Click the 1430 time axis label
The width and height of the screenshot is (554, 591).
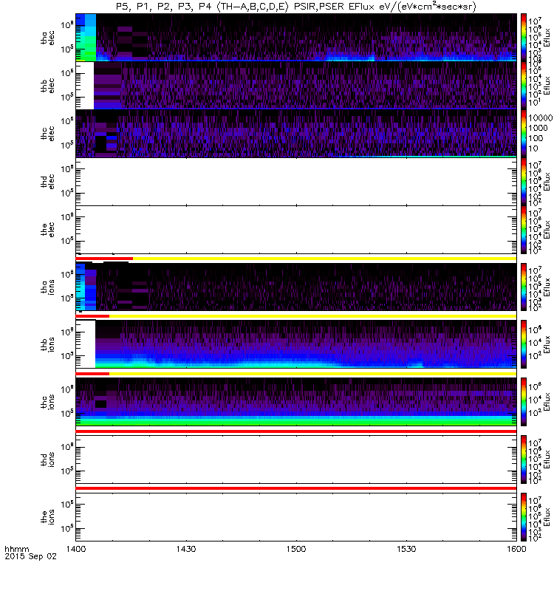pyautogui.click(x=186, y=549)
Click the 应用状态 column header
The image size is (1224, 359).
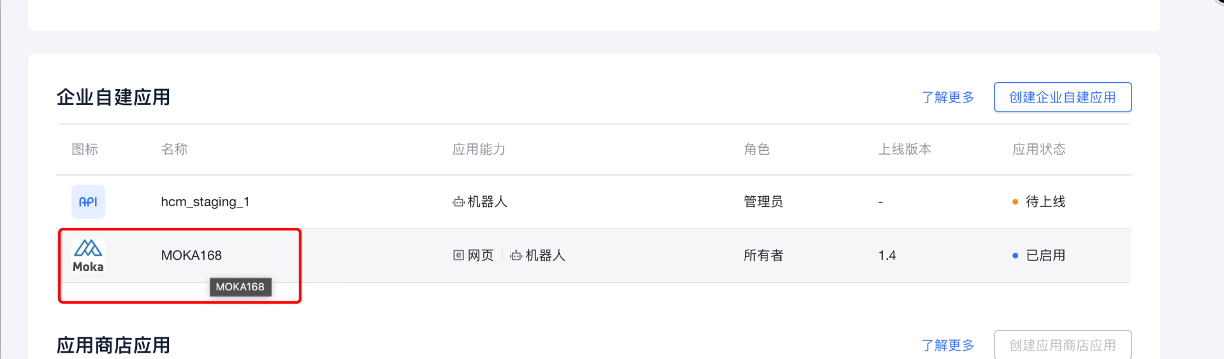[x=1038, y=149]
+-------+
--- TO BE DONE ---
Convert every line of text in the records above into a numbered list, skipping any blank lines and leaving out the pictures.

--- WRITTEN SOLUTION ---
1. Click the 1430 time axis label
2. The width and height of the screenshot is (554, 591).
3. pyautogui.click(x=186, y=549)
4. Click the 应用状态 column header
5. The image size is (1224, 359).
6. [x=1038, y=149]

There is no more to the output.